» Data shown
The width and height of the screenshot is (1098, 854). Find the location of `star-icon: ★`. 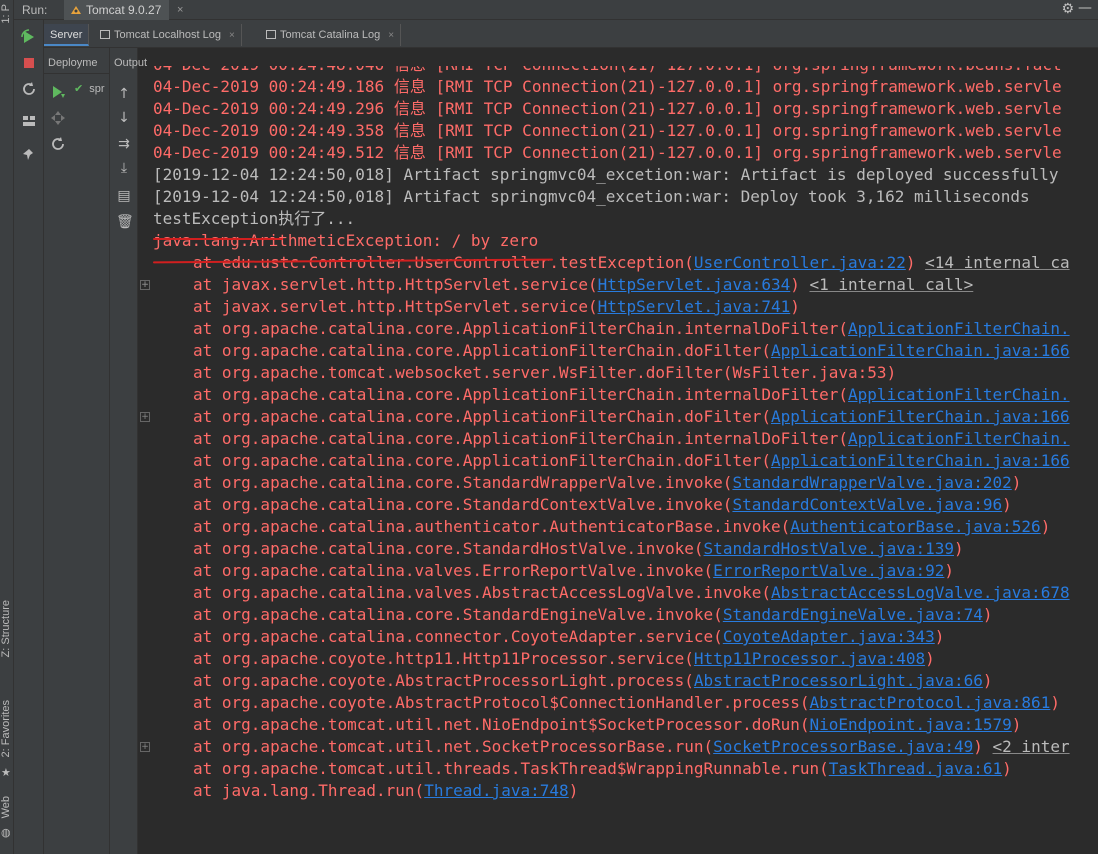

star-icon: ★ is located at coordinates (6, 772).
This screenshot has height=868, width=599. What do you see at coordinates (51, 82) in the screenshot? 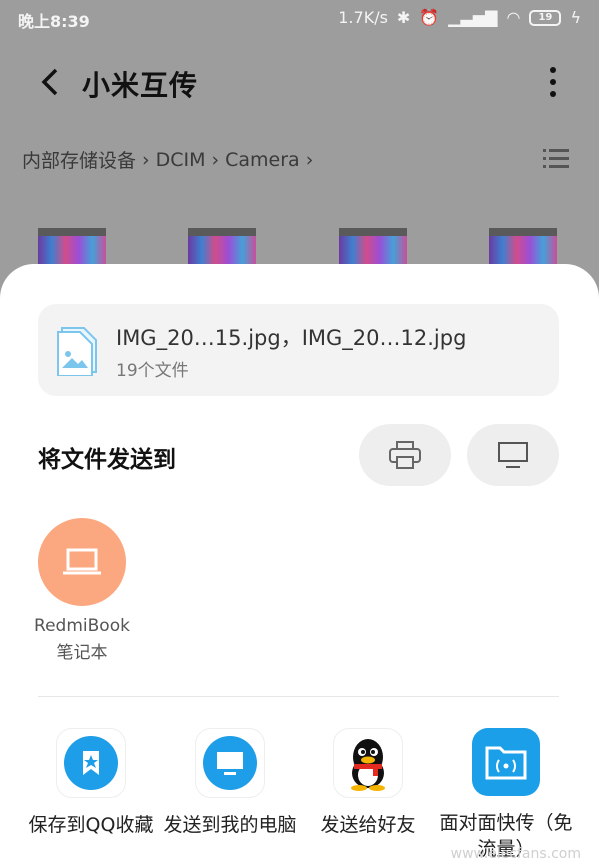
I see `back-arrow-icon` at bounding box center [51, 82].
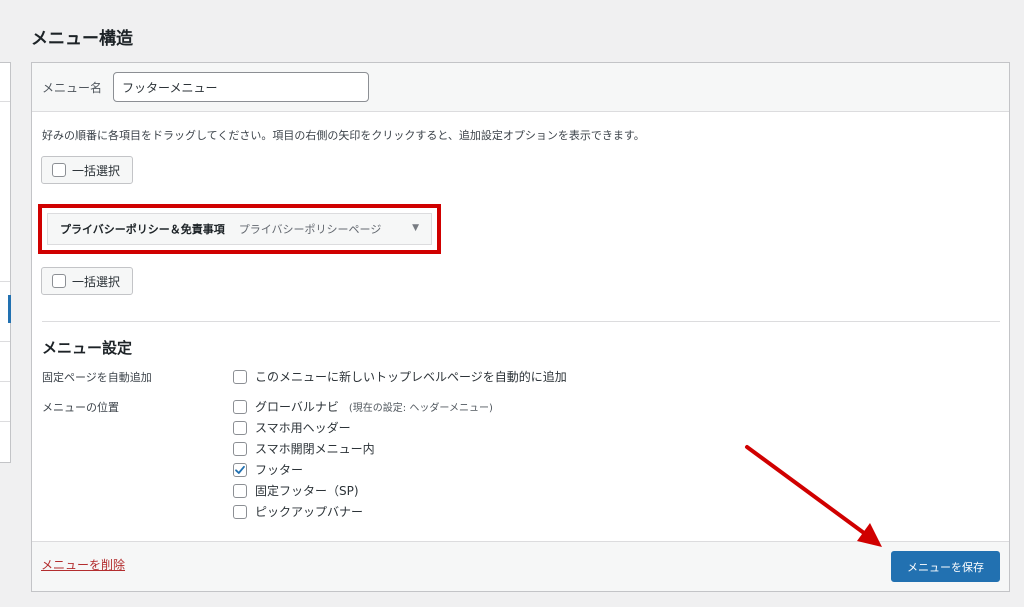  I want to click on location-option-pickup-banner: ピックアップバナー, so click(298, 512).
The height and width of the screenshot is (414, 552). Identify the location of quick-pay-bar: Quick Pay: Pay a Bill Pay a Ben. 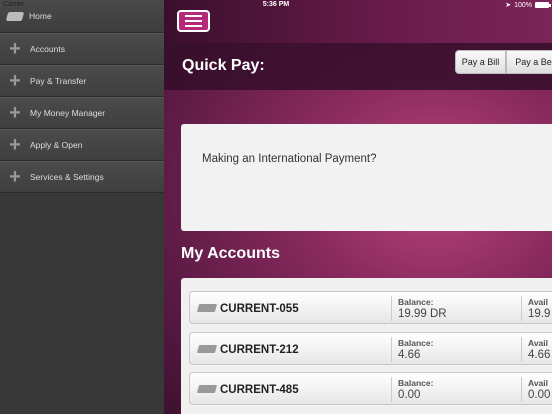
(358, 66).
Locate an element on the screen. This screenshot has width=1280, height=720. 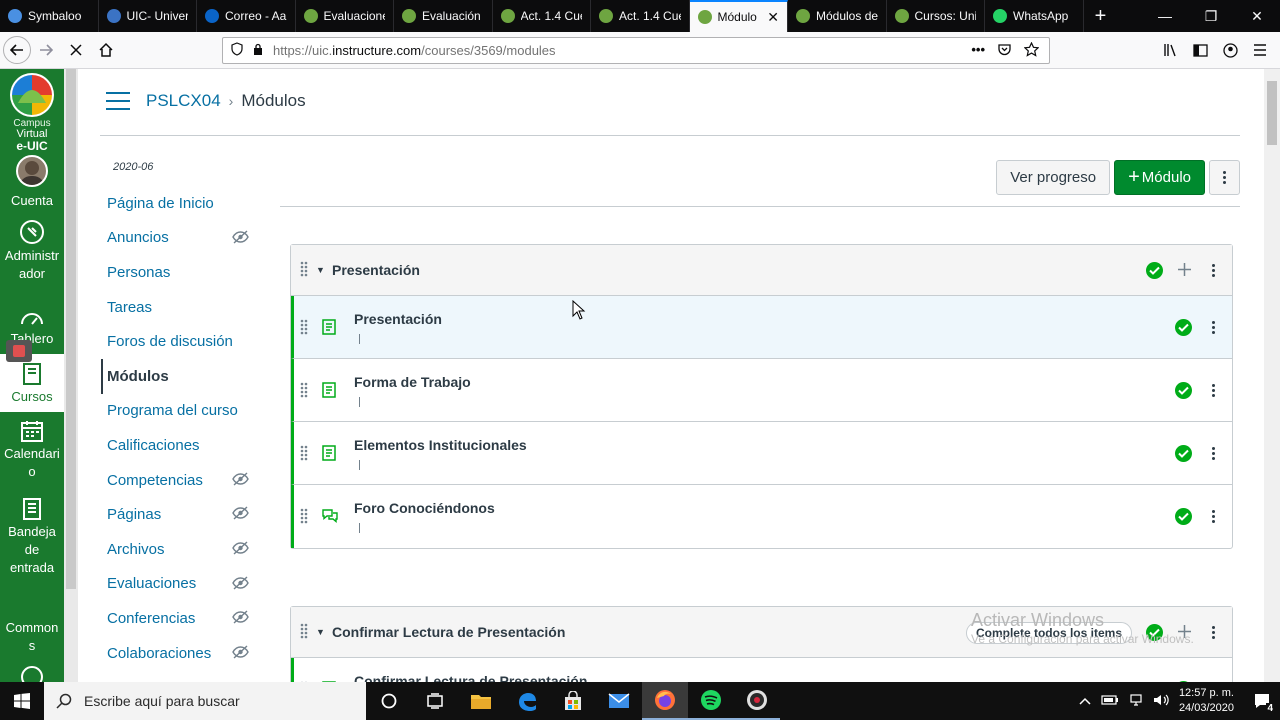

» Problem details
Turn the items above into a numbered list with one line per entry, dropping any blank lines and leaving out the pictures.

» Task response
1. The width and height of the screenshot is (1098, 854). Find the location of `star-icon: ★`. 
2. star-icon: ★ is located at coordinates (6, 772).
3. This screenshot has height=868, width=599. What do you see at coordinates (51, 82) in the screenshot? 
4. I see `back-arrow-icon` at bounding box center [51, 82].
5.   I want to click on location-option-pickup-banner: ピックアップバナー, so click(298, 512).
6. The height and width of the screenshot is (414, 552). Identify the location of quick-pay-bar: Quick Pay: Pay a Bill Pay a Ben. 
7. (358, 66).
8. Locate an element on the screen. This screenshot has width=1280, height=720. 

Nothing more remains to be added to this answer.